By Peter Janssen Apr 26, 2007, 9:26 GMT
Bangkok - When the Intergovernmental Panel on Climate Change meets in Bangkok next week to launch its third volume assessment report on mitigation of climate change, one can expect Asia's growing dependency on coal power to be on the agenda.
Led by the booming economies of China and India, Asia's increasing use of coal to satisfy its electricity needs bodes ill for the world at large, not to mention the region's teeming population.
China, for example is already the world's largest coal producer and consumer, and is well on track to becoming the global leader in greenhouse gas emissions by the year 2009. India, the world's third largest user of coal-generated electricity, expects to increase its usage five-fold by 2031 when it will become the third largest greenhouse gas producer after only China and the US.
In a world that has become increasingly aware and worried about the reality of global warming, Asian governments can expect to come under intense pressure in the near future to reduce their coal dependencies.
That said, a few other reality checks needs to be highlighted.
First, if Asian governments have been slow to accept the global warming scare, so have the much richer governments of the West.
US President George W. Bush only admitted that the world might be getting a wee bit hotter earlier this year, shortly before his former rival for the presidency won an Oscar for his harrowing documentary on global warming: An Inconvenient Truth.
But the US has still refused to sign the Kyoto Protocol, as has Australia, which just happens to be one of the world's largest user of coal (accounting for 80 per cent of its power supply) and the world's largest exporter of the dirty fuel.
The US, now the leader in carbon emissions, says it will not sign the protocol until China and India make a commitment to reduce their CO2 output.
This is a vicious and cynical cycle that both the US and Asian governments need to snap out of fast.
On the other hand, environmentalists and climate Cassandras will need to accept the reality that Asia is going to be dependent on coal to power its development for the next few decades, because it is the cheapest and most abundant fuel to power their economies.
'In Asia, for at least the next 100 years, you will have coal,' predicts Thierry Lefevre, director of The Centre for Energy Environment Resources Development. 'But instead of saying coal we should be saying clean coal.'
Many critics claim that 'clean coal' is an oxymoron, like an honest liar.
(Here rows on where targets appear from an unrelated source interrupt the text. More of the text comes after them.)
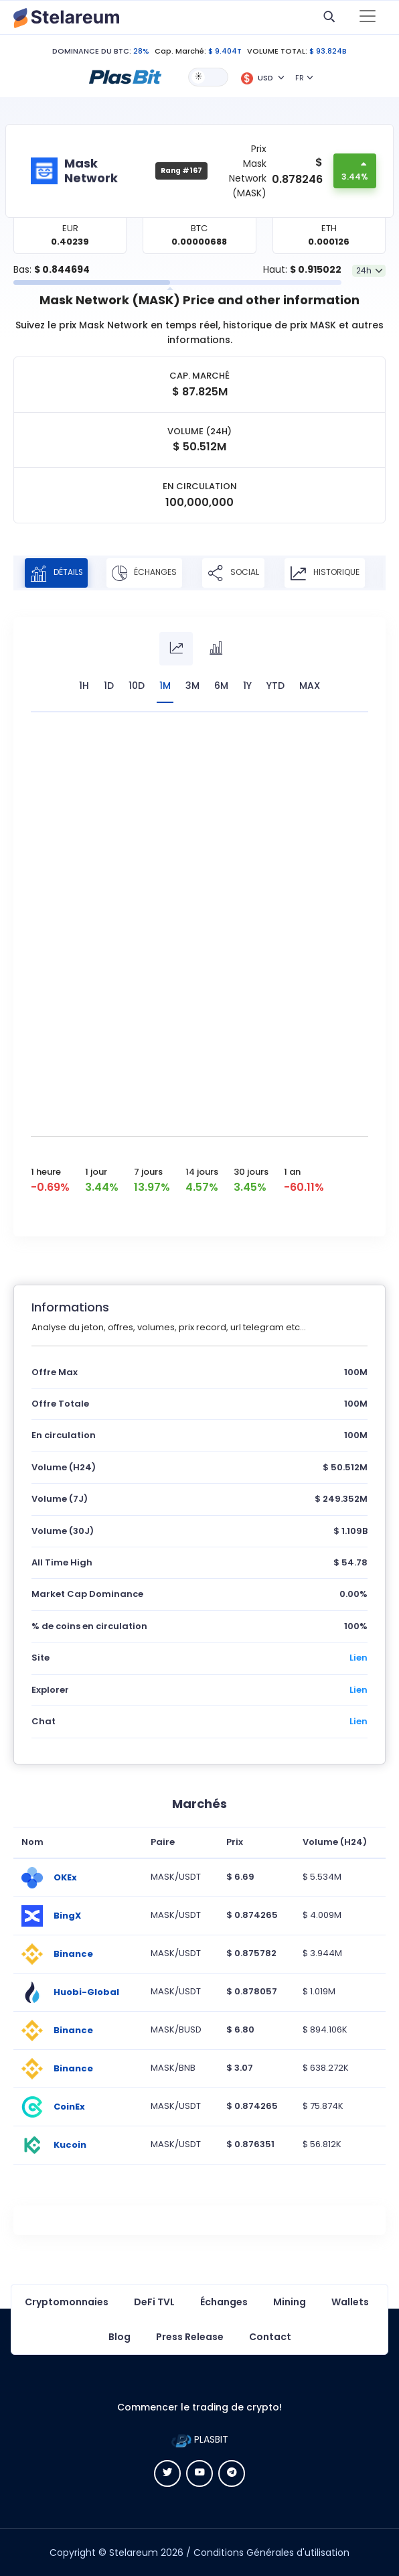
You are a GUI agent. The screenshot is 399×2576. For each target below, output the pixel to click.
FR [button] (299, 77)
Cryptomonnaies (66, 2302)
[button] (125, 76)
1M (165, 685)
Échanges (148, 573)
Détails (58, 573)
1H (84, 685)
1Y (247, 685)
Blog (119, 2336)
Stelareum (133, 2552)
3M (192, 685)
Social (237, 573)
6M (221, 685)
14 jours (201, 1171)
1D (109, 685)
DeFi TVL (154, 2302)
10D (137, 685)
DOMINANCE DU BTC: (91, 51)
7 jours (148, 1171)
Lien (358, 1657)
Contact (270, 2336)
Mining (289, 2302)
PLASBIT (199, 2439)
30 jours (251, 1171)
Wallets (350, 2302)
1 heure (46, 1171)
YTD (275, 685)
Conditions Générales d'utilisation (271, 2552)
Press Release (190, 2336)
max (309, 685)
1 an (292, 1171)
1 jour (96, 1171)
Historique (329, 573)
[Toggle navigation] (367, 17)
A better description might be 'cleaner coal.'
Coal is definitely the dirtiest of the carbon-based fuels, which also include oil and natural gas. While all three produce carbon dioxide, CO2, the result of mixing carbon and oxygen in the burning process, coal also produces some other nasties such as sulfur and nitrogen, creating particle matter that is dangerous to the health of anyone living in a 5-kilometre-radius of such coal-burning plants.
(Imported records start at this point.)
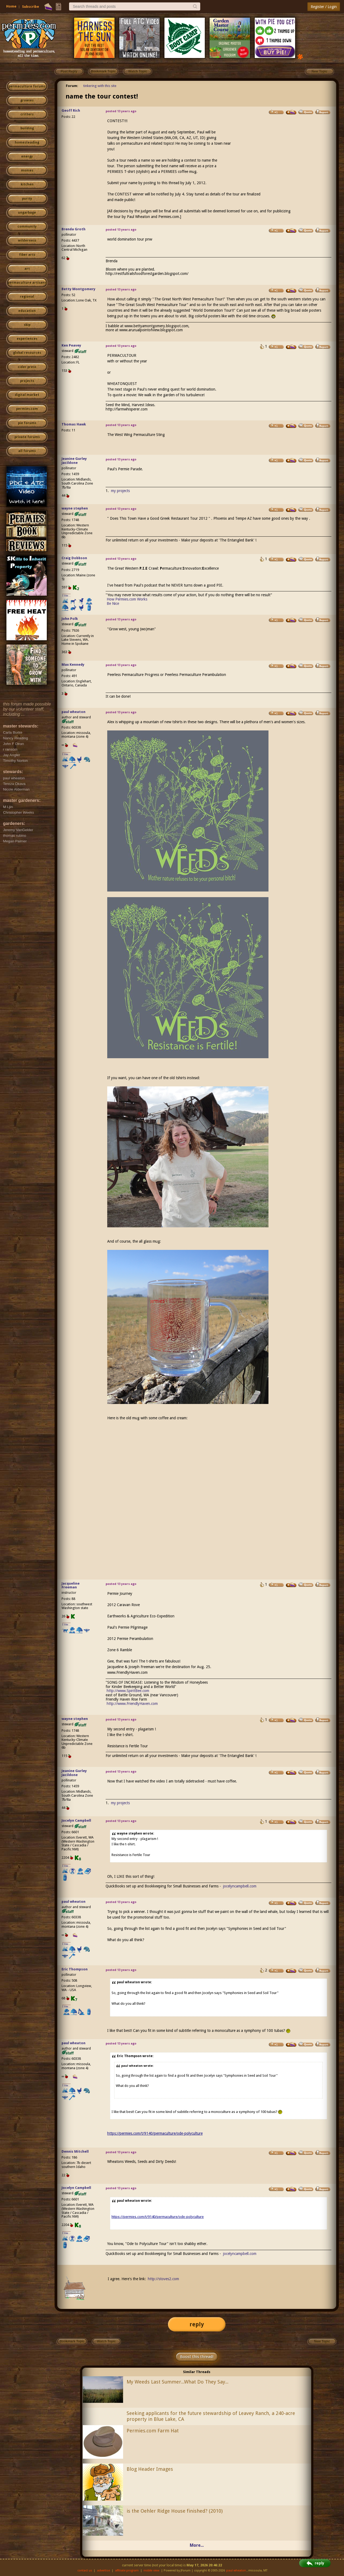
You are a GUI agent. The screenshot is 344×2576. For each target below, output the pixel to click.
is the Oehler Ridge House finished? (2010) (175, 2511)
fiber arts (27, 255)
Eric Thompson (75, 1969)
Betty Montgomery (78, 289)
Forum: (72, 86)
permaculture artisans (27, 283)
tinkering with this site (99, 86)
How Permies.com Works (127, 599)
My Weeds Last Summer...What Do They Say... (177, 2382)
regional (27, 297)
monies (27, 170)
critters (27, 114)
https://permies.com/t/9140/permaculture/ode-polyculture (155, 2133)
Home (11, 6)
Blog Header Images (150, 2469)
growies (27, 100)
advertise (103, 2570)
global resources (27, 353)
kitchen (27, 184)
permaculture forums (27, 86)
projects (27, 381)
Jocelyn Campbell (76, 1820)
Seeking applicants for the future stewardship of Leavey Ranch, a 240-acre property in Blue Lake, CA (211, 2416)
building (27, 128)
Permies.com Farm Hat (153, 2430)
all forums (27, 451)
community (27, 226)
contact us (84, 2570)
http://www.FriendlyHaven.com (132, 1703)
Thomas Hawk (74, 424)
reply (196, 2324)
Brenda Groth (73, 229)
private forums (27, 437)
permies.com (27, 409)
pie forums (27, 423)
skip (27, 325)
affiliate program (127, 2570)
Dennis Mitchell (75, 2151)
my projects (120, 491)
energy (27, 156)
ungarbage (27, 212)
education (27, 311)
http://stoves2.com (163, 2279)
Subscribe (30, 7)
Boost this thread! (196, 2356)
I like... (66, 595)
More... (197, 2545)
Technologies are now available for eliminating sulfur and nitrogen particles from coal plants and the governments of Asia owe it to their populations to make sure these are used. When those technologies are used, the cost of using coal goes up, a proper reflection of the real costs of using a dirty fuel.
There is no technology available to block CO2 emissions from coal plants, nor from natural gas plants for that matter. The closest technology on the horizon is geosequestration, essentially putting CO2 emissions under the earth's crust, and anyone who finds that a sensible long term solution to global warming must have been standing out in the sun too long.
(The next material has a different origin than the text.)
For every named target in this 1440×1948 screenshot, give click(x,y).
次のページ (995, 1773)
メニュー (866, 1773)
The other alternative to coal, and all fossil fuels, is renewable energies such as bio-fuel for cars, bio-mass for energy along with hydro, wind and solar.
If Asian governments want to get serious about adding renewable energies to their energy mix, and there are plenty of indications that they are, they will need to establish the policy goals and put in place tax incentives to reach them.
The European Union, for instance, has led the way in this area by setting itself a goal to reach 30 per cent renewable energy use by the year 2055.
Ironically, Europe's renewable energy frenzy is having an adverse effect on Asia by driving up the cost of these green technologies. For example, a solar energy push in Germany, a country not known for its sunny skies, has made solar technology unaffordable in Thailand, where the sun does shine.
This instance also shows that such policies work.
'It proves that through stringent policy you can change things,' says energy consultant Lefevre. 'You can change the paradigm. We are not doomed to use hydrocarbons.'
Nor nuclear, one hopes, although don't count on it.
But one of the first things nearly every Asia government should do first, in the face of a hotter global environment and rising criticisms of their growing CO2 contributions, is to simply improve the efficiency of their existing energy grids.
Although efficiency drives don't grab headlines, and don't translate into lucrative mega-projects for politicians, they can save countries up to 50 per cent on their energy use.